One of the ironies of our technology-laden age is that many of the time-and labor-saving devices that have crept into our daily lives often save neither. Most computer desktops include a virtual notepad. Is it any better than the actual notepad kept in your pocket? A calculator can be essential for performing complex functions, but does it save time when all you really need to do is add, subtract, or multiply a few numbers?
In the same way, medical testing is one way to come up with a diagnosis, but sometimes—and if Brendan Reilly is right, up to 25 percent of the time—you can get the right answer by simply examining the patient.
This is not to say that a physical exam can substitute for testing. With the tests we now have at our disposal, we can diagnose diseases that in another era, not so long ago, could be identified only at autopsy. But the physical examination can direct the doctor’s thinking and narrow the choice of tests to those most likely to provide useful answers—saving time, saving money, and sometimes even saving lives.
The Language the Body Speaks
The experience of being ill can be like waking up in a foreign country. Life, as you formerly knew it, is put on hold while you travel through this other world as unknown as it is unexpected. When I see patients in the hospital or in my office who are suddenly, surprisingly ill, what they really want to know is “What is wrong with me?” They want a road map that will help them manage their new surroundings. The ability to give this un
nerving and unfamiliar place a name, to know it—on some level—restores a measure of control, independent of whether that diagnosis comes attached to a cure. Because, even today, a diagnosis is frequently all a good doctor has to offer.
That was certainly the case with Gayle Delacroix, a fifty-eight-year-old retired soccer coach and gym teacher who came to the small community hospital in Connecticut I work in with a puzzling illness.
It was in the late summer of 2003 and Gayle and her longtime partner, Kathy James, were on their way home from a two-month camping trek across the country—driving, biking, and hiking from northern Connecticut as far west as the mountains of Colorado. They’d planned to end up in their own beds by the weekend. It had been a great summer, until one night, when Gayle was awakened by an excruciating pain across her lower back. The pain was sharp. Stabbing. Unbearable.
Gayle woke her partner: “Something’s wrong with me,” she told her. In the flickering glare of the flashlight Kathy saw that Gayle’s face was slick with sweat, tense with pain. Though the summer night was cool in the mountains, her skin was hot and Kathy didn’t need a thermometer to know that her partner had a fever.
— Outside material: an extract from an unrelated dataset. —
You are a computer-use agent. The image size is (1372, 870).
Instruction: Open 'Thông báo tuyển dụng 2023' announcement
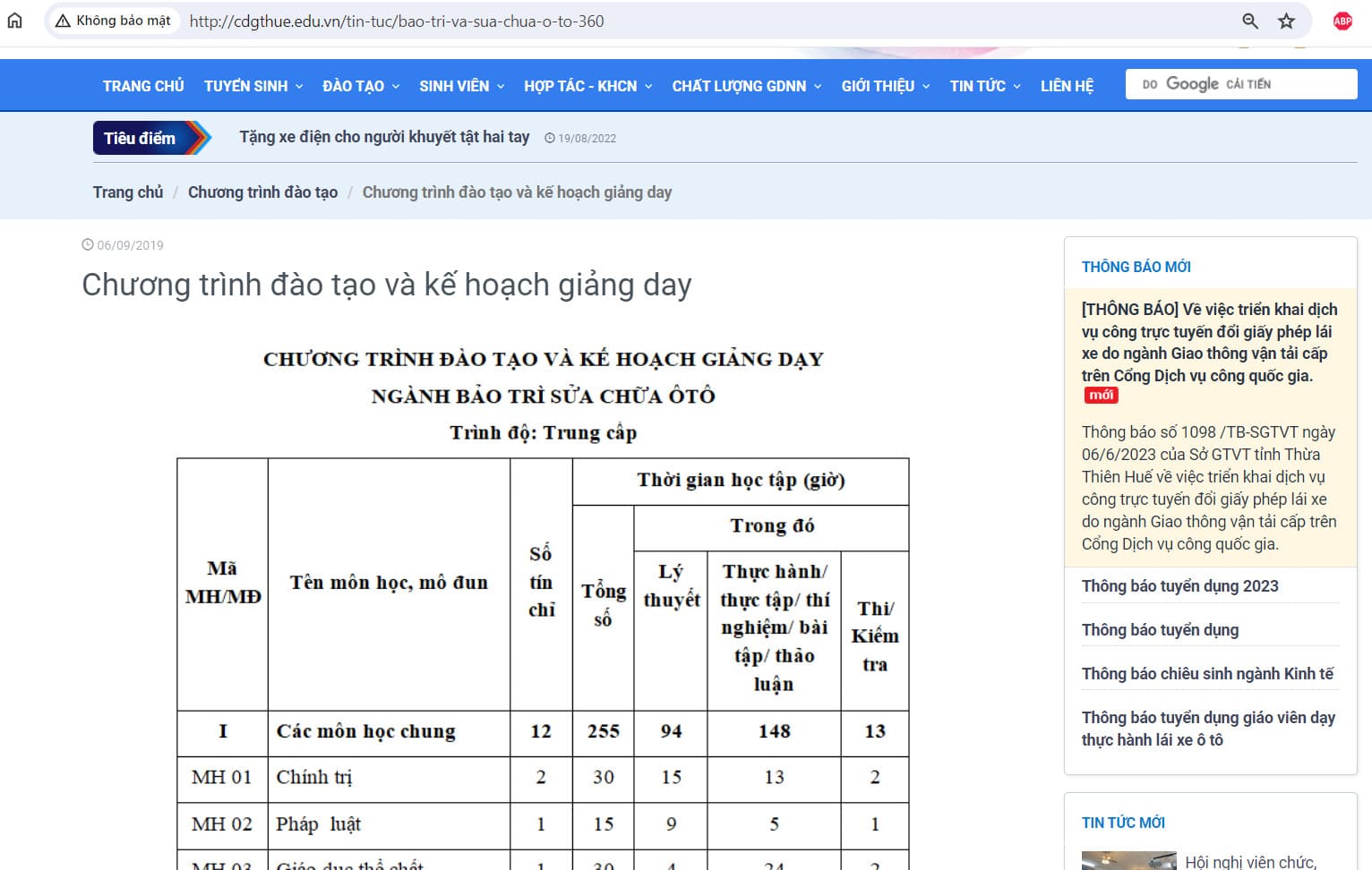[1179, 586]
Her head hurt, Gayle told her. And she felt hot and cold at the same time. But worst of all, she had this intense pain across the lowest part of her back. It had that precise yet elusive quality of an ice cream headache. Sharp needles of electricity flashed down the back of her legs every now and then, but the back pain was persistent, gnawing. Her teeth chattered as she spoke. Her body shook with wracking chills.
Kathy realized that Gayle needed a doctor. She dressed and quickly stuffed her sleeping bag into a sack. Helping Gayle out of the tent and onto the stump they’d used that evening for a table, she packed up their gear and hurried down the trail to the car. Then she returned to help her partner down the rough track.
They drove an hour through the back roads of West Virginia to Maryland. Another hour to an exit marked with the white H promising a hospital ahead. The ER doctor was practically a kid. Tall, wiry, with stylish glasses and a rumpled scrub shirt over blue jeans, he looked like he’d just crawled out of bed. He helped Gayle sit up and quickly examined her back.